May 2, 2011
Land Trust Acquires Private
Inholding Near San Rafael Wilderness in Los Padres National
Forest
The Remote
69-Acre Parcel in the Sierra Madre Mountains
Will Be Transferred to the Forest Service
Cox Canyon. Photo © LPFW
Cuyama Valley, Calif. — High in
the Sierra Madre Mountains, in the backcountry of Santa Barbara
County, we hiked along a damp drainage on the Cox Canyon
property. The Forest Service district ranger suddenly held up
his hand for us to stop. He pointed to fresh bear tracks. “They
used to hunt grizzlies up here in the Cuyama badlands,” said the
Forest lands officer. We all looked around us with ears perked,
but no bears rustled the surrounding bushes—only the breeze
through early spring wildflowers.
The
Wilderness Land
Trust — in partnership with the
Land Trust for Santa
Barbara County — recently acquired this 69-acre private
parcel surrounded by the Los Padres National Forest. In the
nearby San Rafael and Dick Smith wilderness areas, condors
frequently soar and mountain lions roam near one of the largest
Native American Rock art assemblages in the country. The parcel
is located below the primary flyway for California condors, and
an intermittent creek flows through the property before emptying
into Santa Barbara Canyon and, eventually, the Cuyama River. It
contains scattered conifers, grassy meadows, and lush chaparral
and is located at approximately 4,000 feet in elevation. The
nearest road is located nearly a mile away.
Cox Canyon. Photo © LPFW
When the parcel is transferred
to the Los Padres National Forest later this year, it will
become the first inholding acquired in the southern Los Padres
National Forest in recent memory.
“The owner was ready to sell
and a residence was allowed on the property, which is very close
to good roads and an easy drive from the Southern California
metro area,” said Aimee Rutledge, California Program Manager for
the Wilderness Land Trust.
“We worked with willing sellers to protect Cox Canyon as wild
and to ensure that ‘man is a visitor and shall not remain’ — a
goal of the Wilderness Act. We are proud to create the future
opportunity to add Cox Canyon to the San Rafael Wilderness,”

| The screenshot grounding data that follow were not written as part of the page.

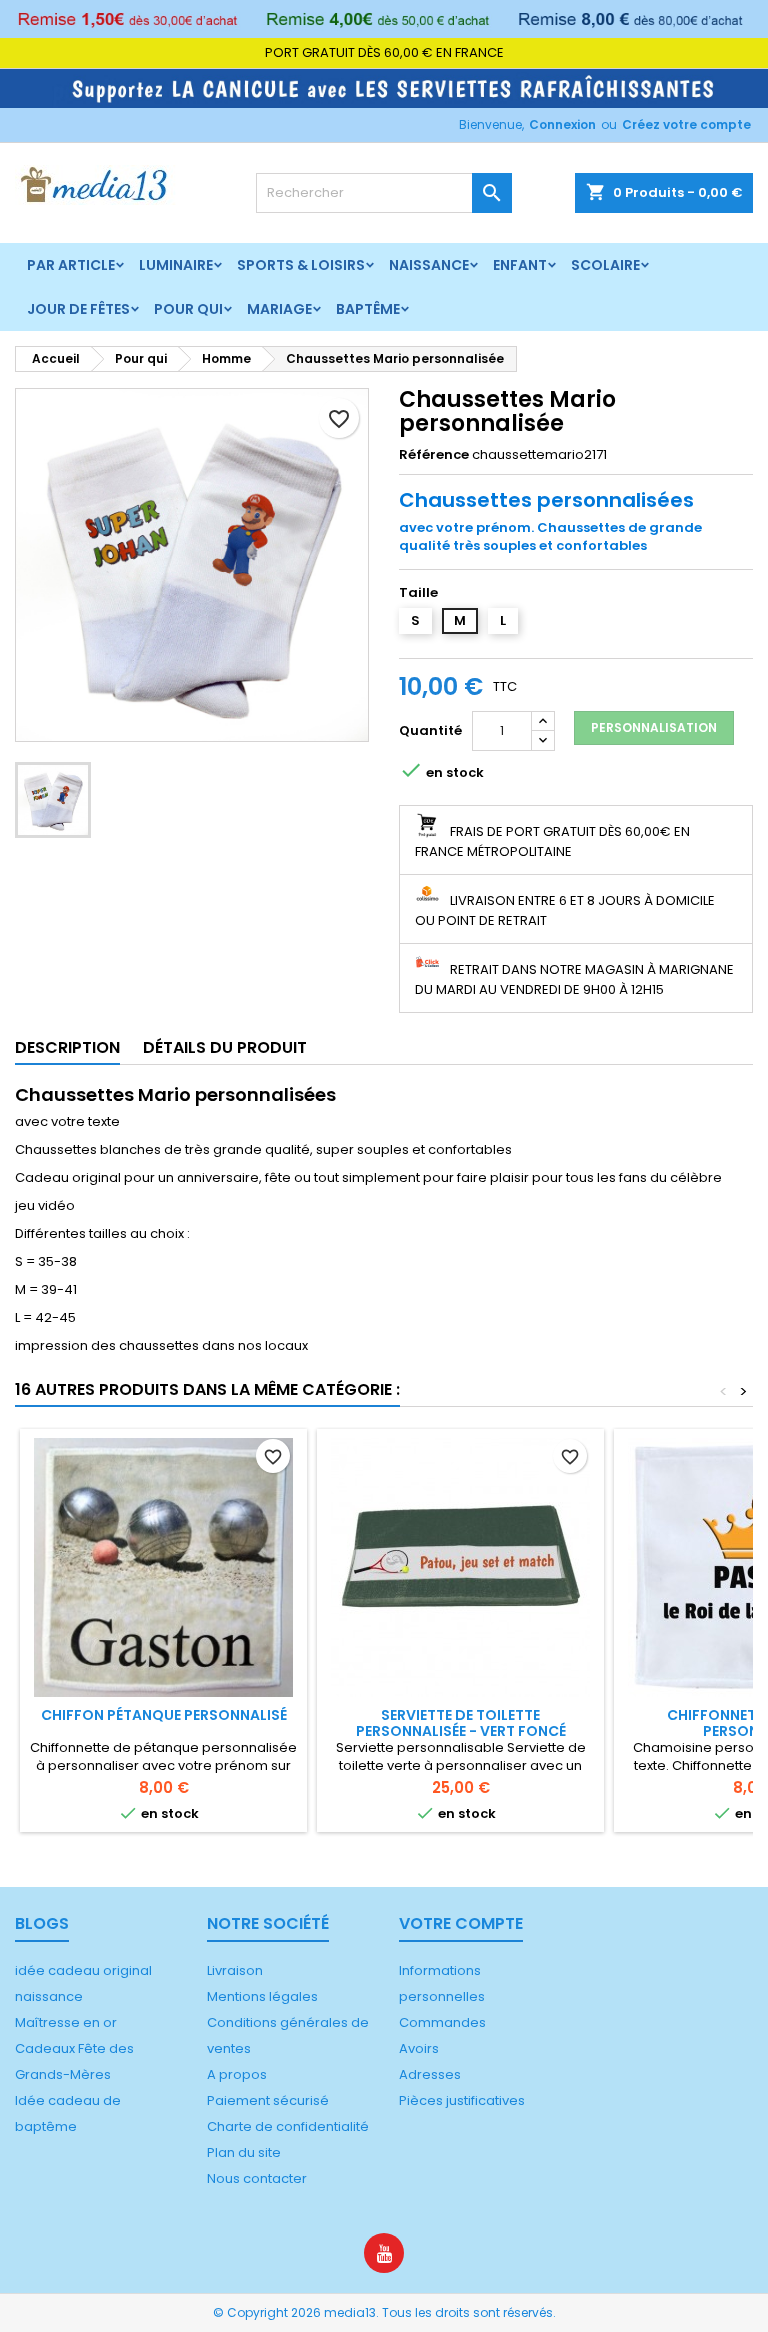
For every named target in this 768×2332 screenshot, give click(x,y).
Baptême (368, 309)
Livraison (235, 1970)
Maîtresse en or (66, 2022)
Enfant (520, 265)
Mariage (279, 309)
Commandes (442, 2022)
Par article (71, 265)
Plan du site (244, 2152)
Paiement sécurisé (268, 2100)
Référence (434, 455)
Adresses (430, 2074)
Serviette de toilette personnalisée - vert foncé (461, 1723)
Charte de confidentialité (288, 2126)
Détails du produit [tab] (225, 1047)
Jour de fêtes (78, 309)
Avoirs (419, 2048)
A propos (237, 2074)
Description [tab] (67, 1047)
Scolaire (605, 265)
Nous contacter (257, 2178)
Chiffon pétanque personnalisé (164, 1715)
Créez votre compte (686, 124)
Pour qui (188, 309)
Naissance (429, 265)
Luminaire (176, 265)
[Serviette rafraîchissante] (384, 87)
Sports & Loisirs (301, 265)
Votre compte (461, 1923)
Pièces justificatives (462, 2100)
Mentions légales (262, 1996)
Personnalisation (654, 727)
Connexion (562, 124)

said Reid Haughey, President of the Wilderness Land Trust.
“We are happy to have the chance to partner with the Wilderness
Land Trust. We acted quickly to help bring this beautiful piece
of land into our national forest,” said Michael Feeney,
Executive Director of the Land Trust for Santa Barbara County.

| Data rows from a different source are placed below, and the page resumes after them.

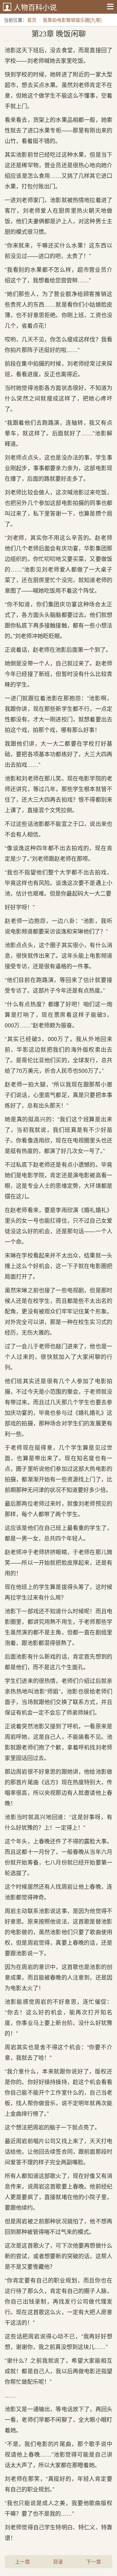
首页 (32, 19)
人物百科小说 (35, 7)
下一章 (93, 2561)
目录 (58, 2561)
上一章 (22, 2561)
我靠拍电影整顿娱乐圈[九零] (72, 19)
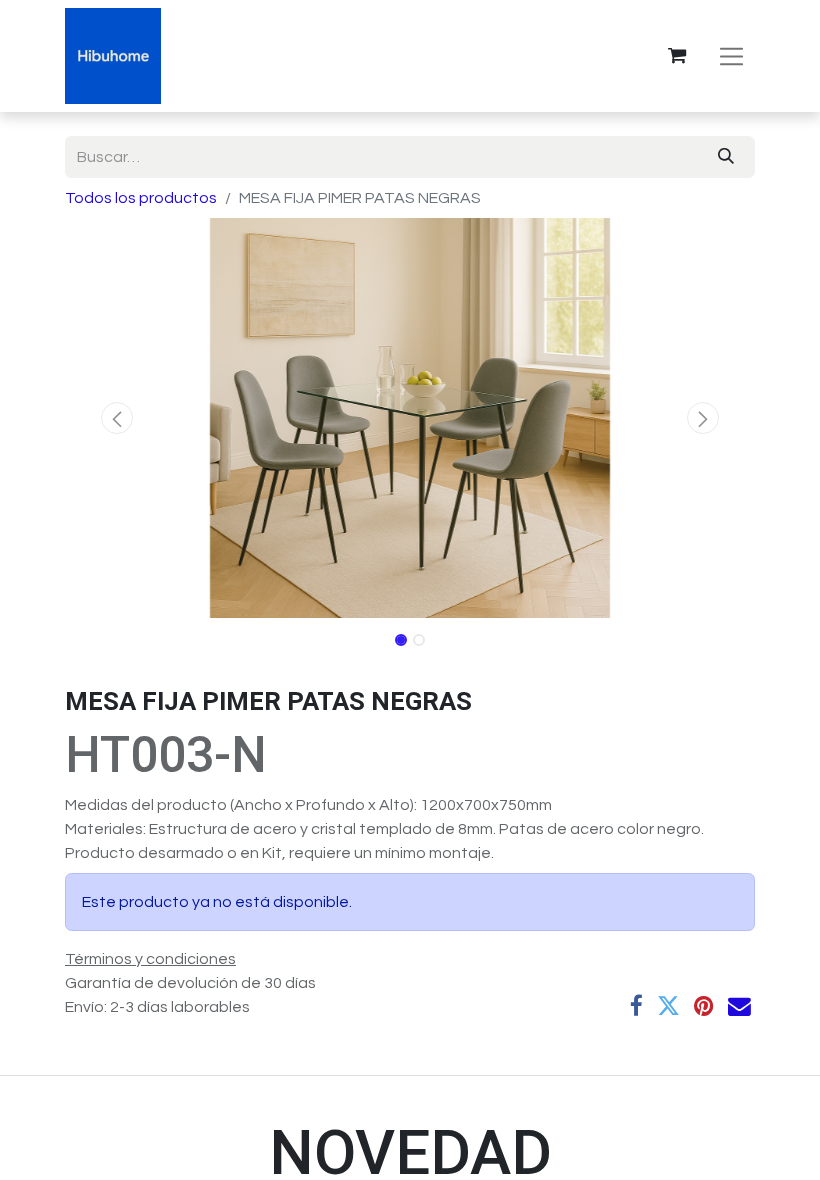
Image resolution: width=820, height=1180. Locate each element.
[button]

"Our family is pleased to cooperate with the Trust in this
transaction and to know that this pristine piece of de facto
wilderness in the Sierra Madre will become part of the National
Forest lands," said Eric Hvolboll of Santa Barbara.

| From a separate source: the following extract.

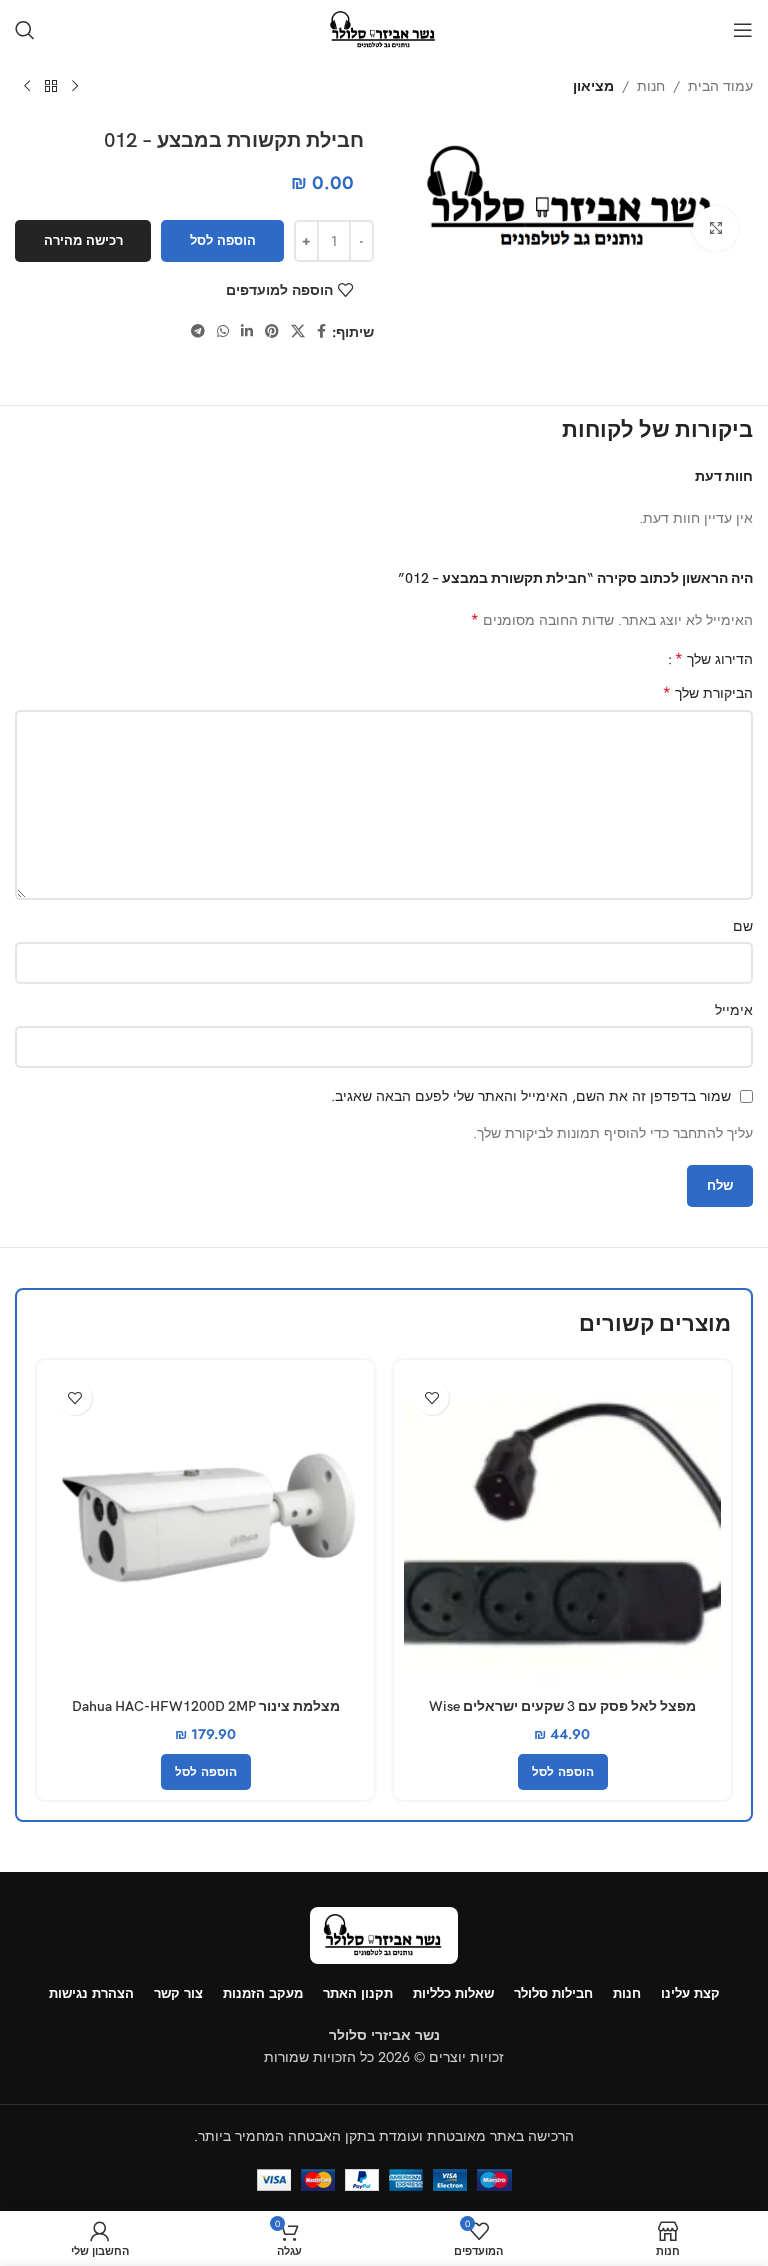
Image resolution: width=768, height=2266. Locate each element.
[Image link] (384, 1934)
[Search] (25, 30)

ForestWatch was involved early in the process, contacting
the Trust and urging it to take a leadership role in this
acquisition, scouting the property to document its resource
values, and building support for the acquisition with various
wildlife and land management agencies. The land trusts then
negotiated the transaction and acquired the property earlier
this year.
The parcel is in an area that
could one day be joined to the nearby San Rafael Wilderness. The
San Rafael Wilderness was established in 1968 and was the first
area added to the National Wilderness Preservation System after
passage of the 1964 Wilderness Act. In 197,380 acres of
chaparral-covered Sierra Madres and San Rafael Mountains,
elevations range from 1,166 feet near the confluence of Manzana
Creek and the Sisquoc River in the west to over 6,800 feet on
Big Pine Mountain near the eastern boundary and Dick Smith
Wilderness.
Cox Canyon parcel indicated
with red arrow, approximately
26 miles due north of Santa Barbara (as the condor flies).